→ TASK: Copy out everything in the records from the line that contains "Task: Click the" down to the line that contains "will pyautogui.click(x=28, y=27).", both of those lines included, and give nothing else.

→ SOURCE DATA:

++++++++

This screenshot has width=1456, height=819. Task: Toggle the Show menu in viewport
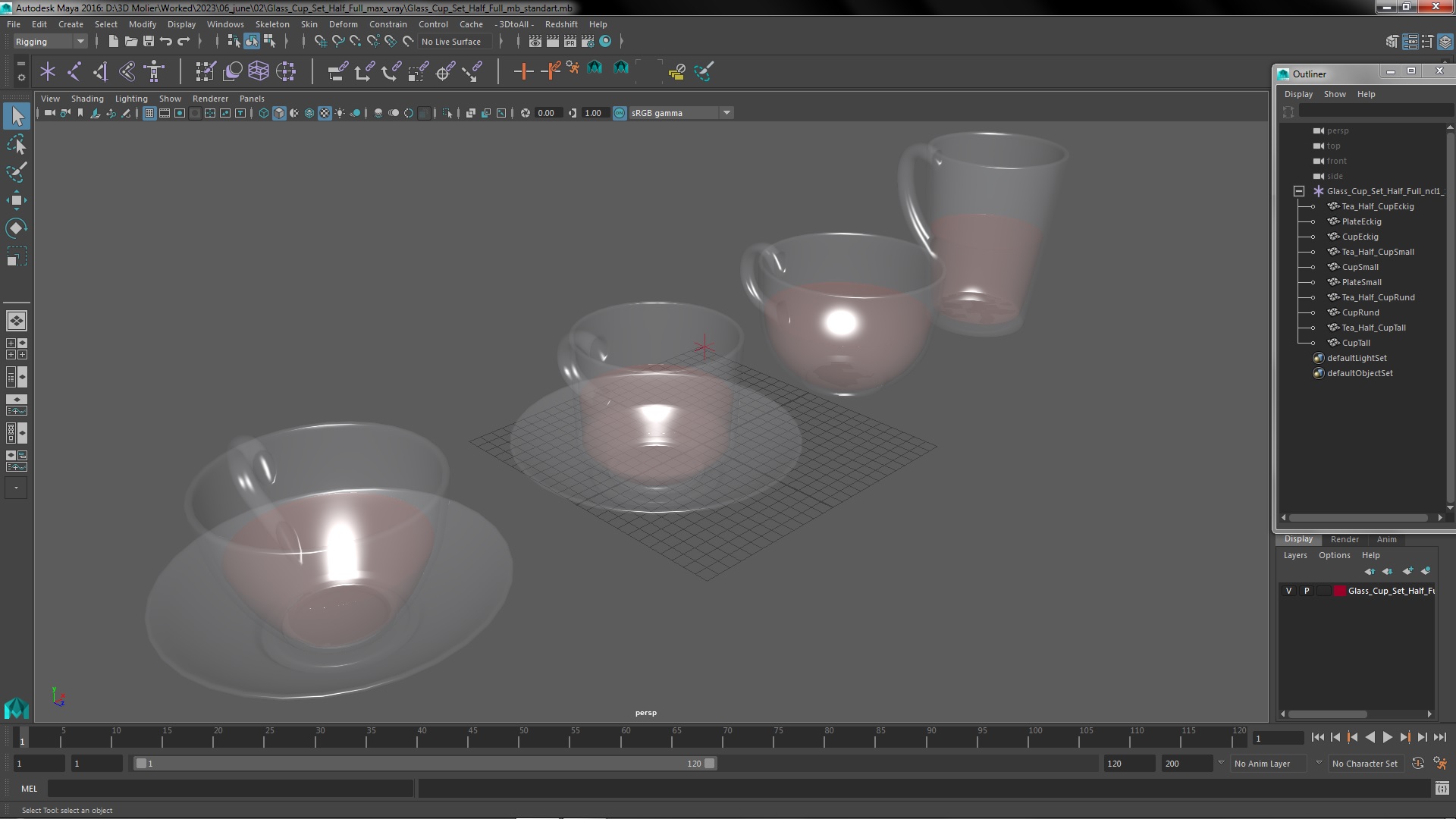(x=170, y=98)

++++++++

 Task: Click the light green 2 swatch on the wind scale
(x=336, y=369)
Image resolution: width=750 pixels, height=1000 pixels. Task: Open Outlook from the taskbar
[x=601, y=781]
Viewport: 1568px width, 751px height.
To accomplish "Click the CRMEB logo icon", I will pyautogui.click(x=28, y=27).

++++++++

→ CORRECT RESPONSE:
 Task: Click the light green 2 swatch on the wind scale
(x=336, y=369)
Image resolution: width=750 pixels, height=1000 pixels. Task: Open Outlook from the taskbar
[x=601, y=781]
Viewport: 1568px width, 751px height.
To accomplish "Click the CRMEB logo icon", I will pyautogui.click(x=28, y=27).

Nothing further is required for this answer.